6. Il ressort du compte rendu d’entretien d’assimilation, établi par les services de la sous-préfecture du Rhône le 14 septembre 2021, que M. B, interrogé par les services préfectoraux, malgré les nombreuses réponses correctes qu’il a pu apporter, n’a notamment pas su citer les dates des deux Guerres mondiales, ni les pays ennemis de la France lors de la seconde Guerre mondiale, ni citer une autre région que celle où il réside, un autre nom de fleuve que le Rhône, le nom d’une mer ou d’un océan bordant la France, un autre pays membre de l’Union européenne que la Belgique, le nombre de pays membres de cette Union, l’âge jusqu’auquel l’école est obligatoire en France, le nom d’un journal, le rang économique mondial de la France, ni n’a su s’exprimer, même succinctement, sur les notions de démocratie, de laïcité et de fraternité. Le requérant ne contredit pas sérieusement le motif de la décision attaquée en se bornant à soutenir qu’il a fait l’effort de répondre aux questions, difficiles, qui lui ont été posées, avec son niveau de connaissances, et, sans apporter aucun élément au soutien de ses allégations, qu’il ne lui aurait pas été demandé de citer plusieurs réponses pour les questions auxquelles il s’est contenté d’apporter une réponse correcte, et que, contrairement à ce qui a été retenu dans le compte-rendu, il aurait répondu avec précision aux questions portant sur les Guerres mondiales et sur les océans et mers bordant la France. Dans ces conditions, le ministre a pu, eu égard au large pouvoir d’appréciation dont il dispose pour apprécier l’opportunité d’accorder la nationalité française au ressortissant étranger qui la sollicite, ajourner la demande de naturalisation de M. B pour le motif mentionné ci-dessus sans commettre d’erreur manifeste d’appréciation.
7. En dernier lieu, les circonstances selon lesquelles M. B a été admis en France au titre de l’asile, pays qu’il n’aurait plus jamais quitté et où il réside avec ses deux enfants nés sur le territoire français, exerce le métier de cuisinier et n’aurait jamais fait l’objet d’une condamnation pénale sont sans incidence sur la légalité de la décision attaquée, eu égard au motif sur lequel elle se fonde.
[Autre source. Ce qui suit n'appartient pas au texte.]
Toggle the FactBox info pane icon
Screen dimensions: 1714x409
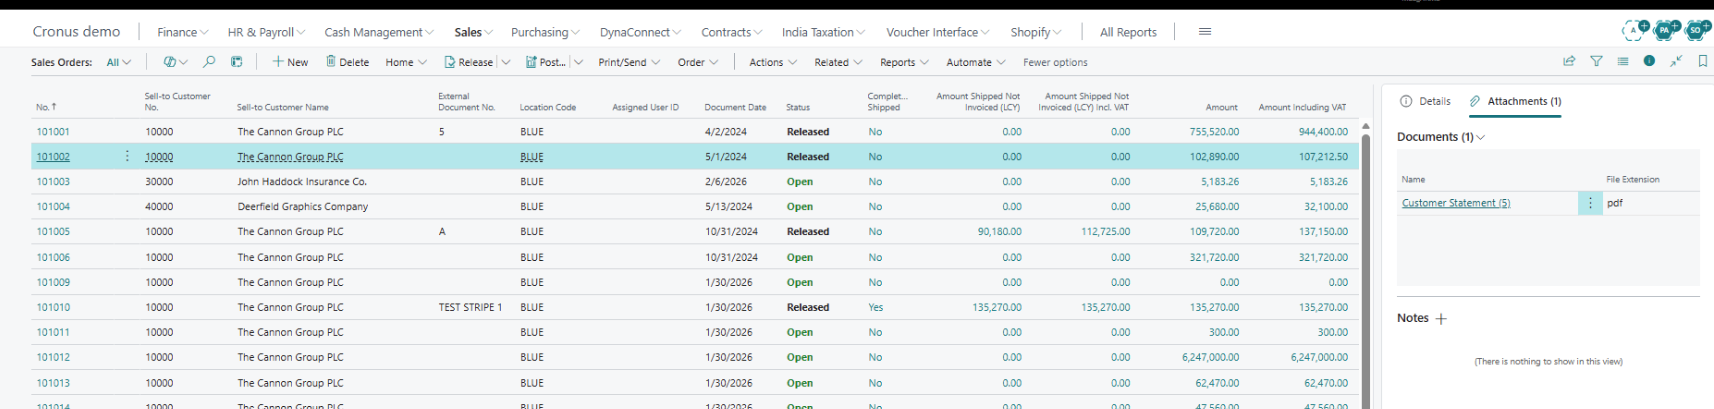tap(1649, 61)
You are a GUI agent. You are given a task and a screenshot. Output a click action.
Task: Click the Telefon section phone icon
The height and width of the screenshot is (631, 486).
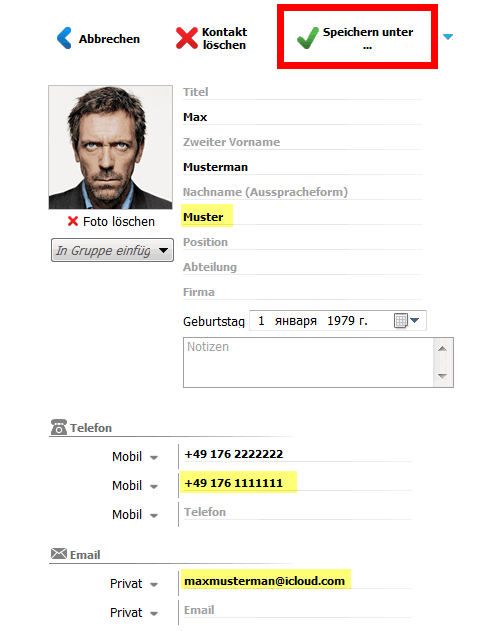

8. Il résulte de tout ce qui précède que la requête de M. B ne peut qu’être rejetée, en toutes ses conclusions.
D E C I D E :
Article 1er : La requête de M. B est rejetée.
Article 2': Le présent jugement sera notifié à M. A B et au ministre d’Etat, ministre de l’intérieur.
Délibéré après l’audience du 19 juin 2025, à laquelle siégeaient :
Mme Béria-Guillaumie, présidente,
M. Hannoyer, premier conseiller,
Mme Baufumé, première conseillère.
Rendu public par mise à disposition au greffe le 3 juillet 2025.
Le rapporteur,
R. HANNOYERLa présidente,
M. BÉRIA-GUILLAUMIE
La greffière,
B. GAUTIER
La République mande et ordonne au ministre d’Etat, ministre de l’intérieur en ce qui le concerne ou à tous commissaires de justice à ce requis en ce qui concerne les voies de droit commun contre les parties privées, de pourvoir à l’exécution de la présente décision.